--- Records supplied Enclosed Below ---

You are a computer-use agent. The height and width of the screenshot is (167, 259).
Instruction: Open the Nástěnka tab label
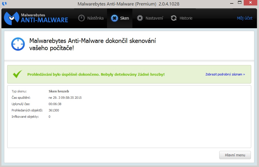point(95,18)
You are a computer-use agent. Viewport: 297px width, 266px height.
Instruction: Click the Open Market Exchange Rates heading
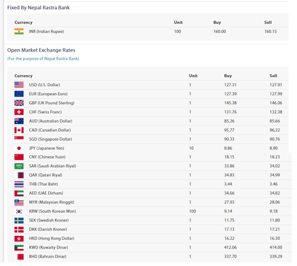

--- End of Enclosed Records supplied ---
--- Records supplied Enclosed Below ---

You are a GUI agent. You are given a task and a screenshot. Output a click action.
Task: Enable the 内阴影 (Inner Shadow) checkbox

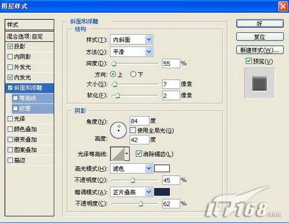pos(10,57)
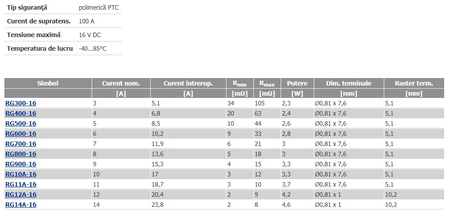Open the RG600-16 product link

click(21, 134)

--- End of Enclosed Records supplied ---

■ Work to complete
Return only the stretch above from the line containing "You are a computer-use agent. The" through the line containing "Instruction: Click the", word for word and without pictures.

■ Written response
You are a computer-use agent. The height and width of the screenshot is (167, 259).
Instruction: Open the Nástěnka tab label
point(95,18)
You are a computer-use agent. Viewport: 297px width, 266px height.
Instruction: Click the Open Market Exchange Rates heading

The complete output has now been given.